聚类算法
k-means
目标是把n个观察对象分成k个聚类,属于每一个聚类的观察对象哟最小的均方差。
k-means 算法基本步骤
(1) 从 n个数据对象任意选择 k 个对象作为初始聚类中心;
(2) 根据每个聚类对象的均值(中心对象),计算每个对象与这些中心对象的距离;并根据最小距离重新对相应对象进行划分;
(3) 重新计算每个(有变化)聚类的均值(中心对象);
(4) 计算标准测度函数,当满足一定条件,如函数收敛时,则算法终止;如果条件不满足则回到步骤(2)。
时间复杂度
算法的时间复杂度上界为O(nkt), 其中t是迭代次数。
k-means特点
- k个聚类,各聚类本身尽可能的紧凑,而各聚类之间尽可能的分开。
- 一般都采用均方差作为标准测度函数
SLC--Single-linkage clustering
- It is based on grouping clusters in bottom-up fashion (agglomerative clustering), at each step combining two clusters that contain the closest pair of elements not yet belonging to the same cluster as each other.
- In single-linkage clustering, the distance between two clusters is determined by a single element pair, namely those two elements (one in each cluster) that are closest to each other. The shortest of these links that remains at any step causes the fusion of the two clusters whose elements are involved. The method is also known as nearest neighbour clustering.
- In the beginning of the agglomerative clustering process, each element is in a cluster of its own. The clusters are then sequentially combined into larger clusters, until all elements end up being in the same cluster. At each step, the two clusters separated by the shortest distance are combined. The definition of 'shortest distance' is what differentiates between the different agglomerative clustering methods.
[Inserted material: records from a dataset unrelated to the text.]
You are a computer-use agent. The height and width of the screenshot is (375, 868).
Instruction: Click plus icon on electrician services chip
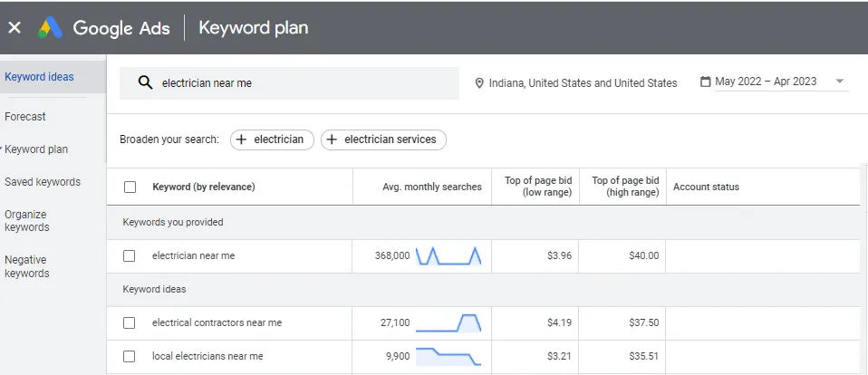[x=333, y=139]
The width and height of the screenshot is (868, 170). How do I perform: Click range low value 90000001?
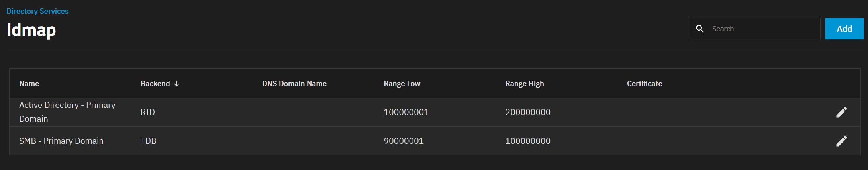(404, 141)
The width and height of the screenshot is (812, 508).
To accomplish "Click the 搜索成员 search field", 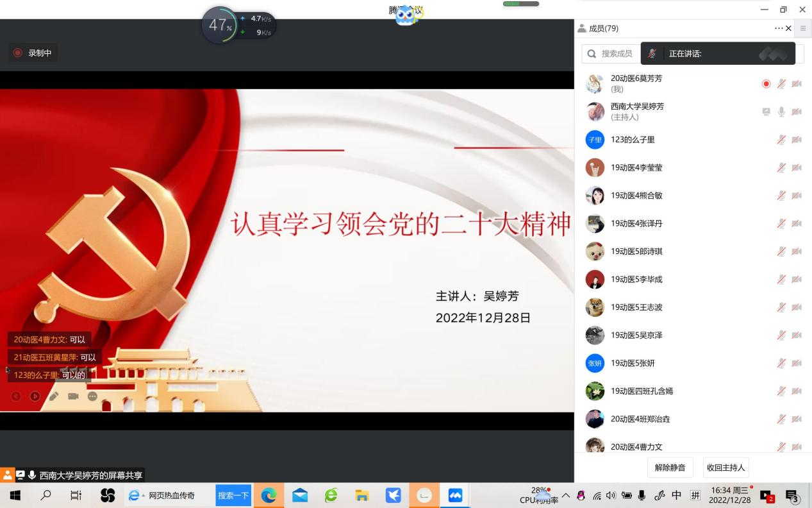I will pyautogui.click(x=612, y=54).
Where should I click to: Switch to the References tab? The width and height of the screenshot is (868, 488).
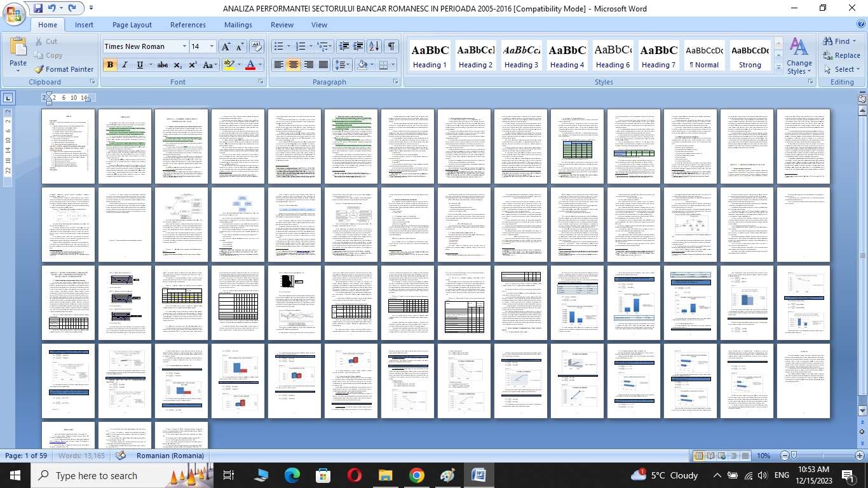tap(187, 25)
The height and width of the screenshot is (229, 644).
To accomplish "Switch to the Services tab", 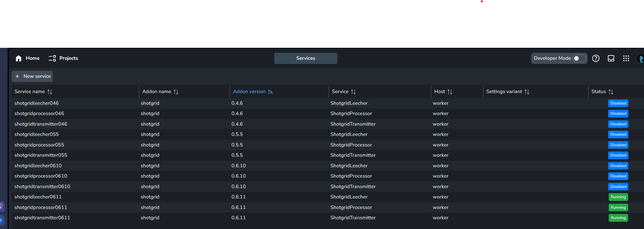I will pos(306,58).
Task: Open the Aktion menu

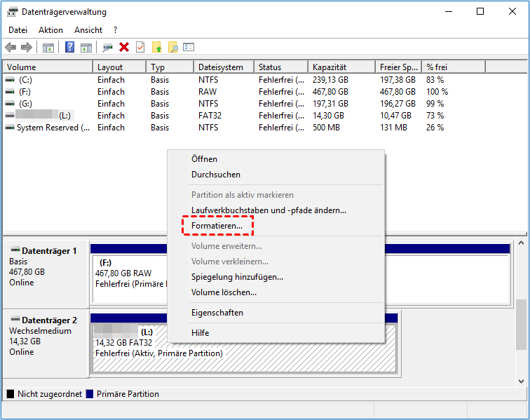Action: 50,30
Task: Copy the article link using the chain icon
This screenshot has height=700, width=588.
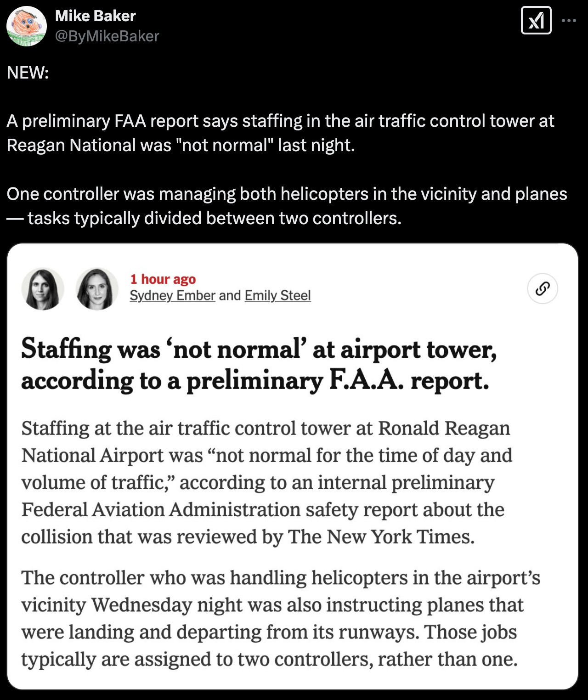Action: pyautogui.click(x=543, y=289)
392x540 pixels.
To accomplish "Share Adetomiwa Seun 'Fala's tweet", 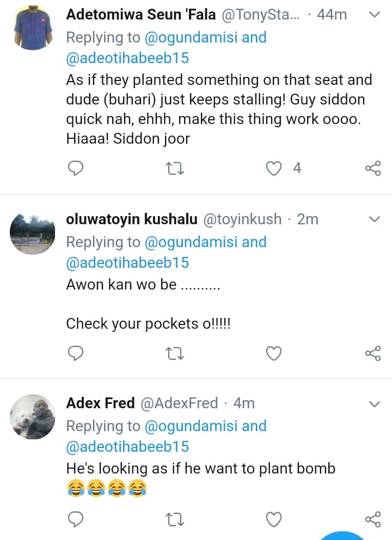I will 372,169.
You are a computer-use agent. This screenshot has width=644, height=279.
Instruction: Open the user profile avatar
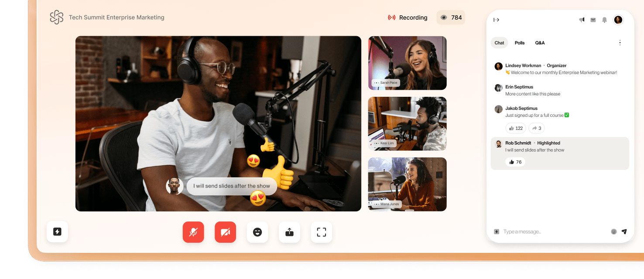click(x=618, y=20)
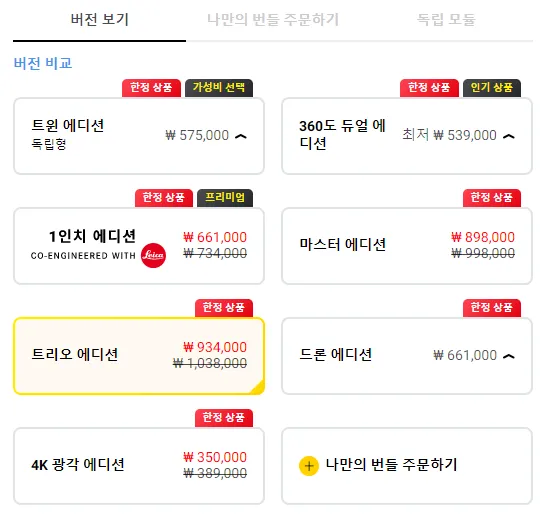Click the yellow plus icon
This screenshot has width=545, height=514.
coord(309,466)
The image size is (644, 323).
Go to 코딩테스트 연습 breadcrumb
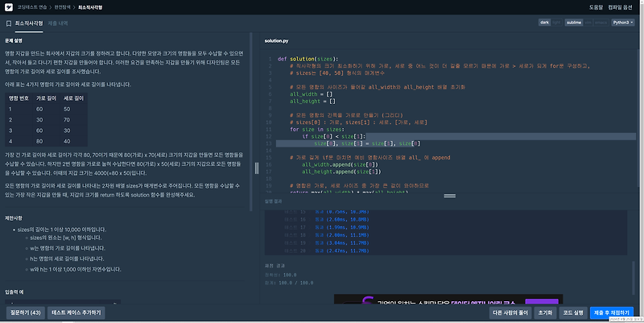(x=32, y=7)
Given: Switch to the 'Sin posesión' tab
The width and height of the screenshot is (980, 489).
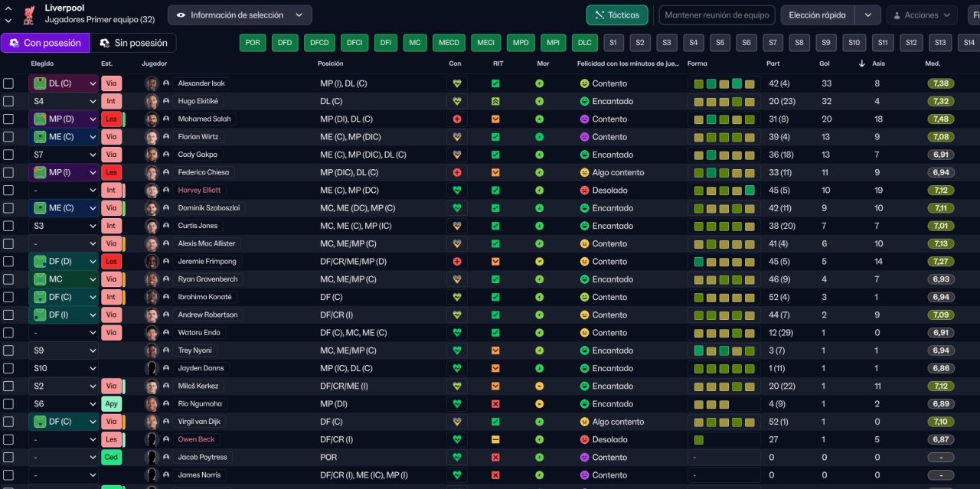Looking at the screenshot, I should pos(133,43).
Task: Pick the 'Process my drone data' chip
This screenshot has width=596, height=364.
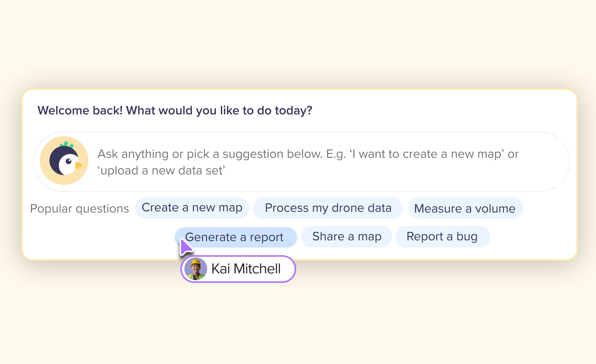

EM--Expectation–maximization algorithm
- In statistics, an expectation–maximization (EM) algorithm is an iterative method to find maximum likelihood or maximum a posteriori (MAP) estimates of parameters in statistical models, where the model depends on unobserved latent variables. The EM iteration alternates between performing an expectation (E) step, which creates a function for the expectation of the log-likelihood evaluated using the current estimate for the parameters, and a maximization (M) step, which computes parameters maximizing the expected log-likelihood found on the E step. These parameter-estimates are then used to determine the distribution of the latent variables in the next E step.
- The EM algorithm is used to find (local) maximum likelihood parameters of a statistical model in cases where the equations cannot be solved directly. Typically these models involve latent variables in addition to unknown parameters and known data observations. That is, either missing values exist among the data, or the model can be formulated more simply by assuming the existence of further unobserved data points. For example, a mixture model can be described more simply by assuming that each observed data point has a corresponding unobserved data point, or latent variable, specifying the mixture component to which each data point belongs.